Why study stranded animals?

  • Stranded animals offer a unique opportunity to study otherwise inaccessible wildlife
  • Diseases in marine mammals may reflect environmental changes such as shifts in prey, the effects of biotoxins, and emerging pathogens

Fresh dead animals provide us with a wealth of information about the diseases that affect the populations of animals living off the Oregon coast.

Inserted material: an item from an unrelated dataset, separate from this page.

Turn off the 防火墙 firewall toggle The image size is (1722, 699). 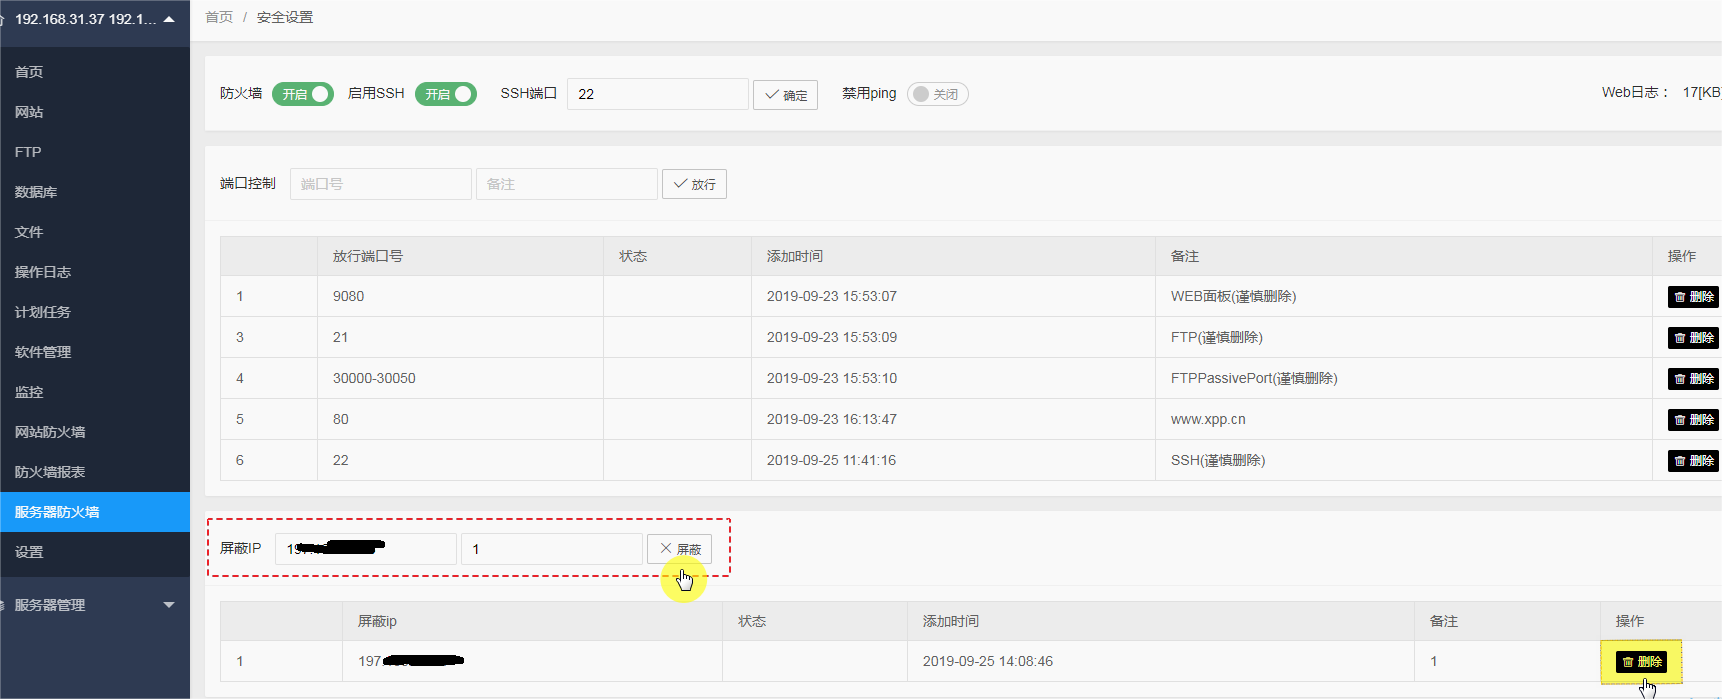pyautogui.click(x=303, y=94)
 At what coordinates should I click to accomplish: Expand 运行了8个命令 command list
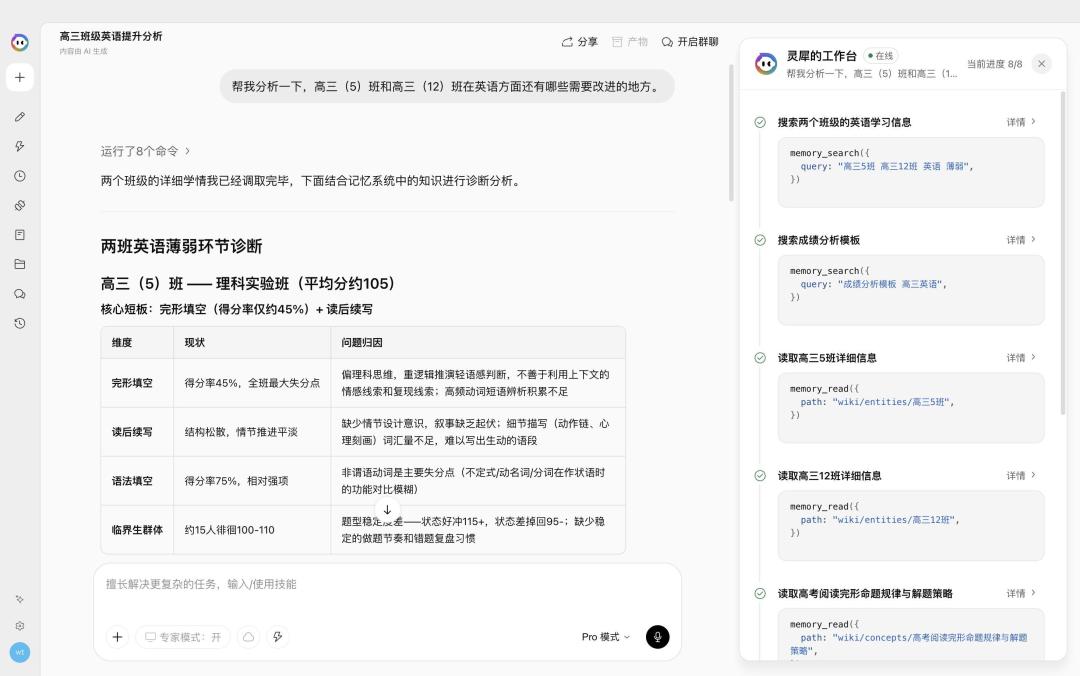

Whenever possible, we perform necropsies to determine causes of death, as well as to bank tissues for a multitude of collaborative studies with outside researchers, for example:

  •  Coastal Raptors and U.S. Geologic Survey - documenting lead and organochlorine (OC) contaminants concentrations in marine mammal carcasses and the avian scavenger community feeding in the marine environment
  •  National Institutes of Health - investigating the geographic range of protozoal parasites (coccidians) in marine mammals along the western seaboard
  •  California State University - Channel Islands – studying respiratory ontongeny in mysticete neonates
  • University of New Mexico – using stable isotope analysis to study the foraging ecology of baleen whales
  • Baylor University – determining harbor porpoise age through flipper bone mineral density
  • Texas A&M University - study of cetacean reproductive tract morphology
  • University of California, Los Angeles – epidemiology of leptospirosis in California sea lions
  • Florida Institute of Technology -  analysis for biotoxin exposure
  • Oceans Initiative - Pacific white sided dolphin pathology
  •  University of California, San Francisco - to generate induced pluripotent stem cells for modeling cetacean development
  • Upwell and NOAA West Coast Region – sea turtle stranding response and pathology
  • OSU GEMM Lab and Northern Arizona University - hormone analysis of mysticete baleen and feces


  • Teaches us about the basic physiology and biology of animals that are not accessible by any other means.
  • Provides data on the incidence of human interactions including ship strikes, gunshot, entanglements and marine debris ingestions.

These data help NMFS to make better management decisions about stocks of marine mammals.

Ultimately, necropsies of marine mammals can help us to better understand the state of the marine environment.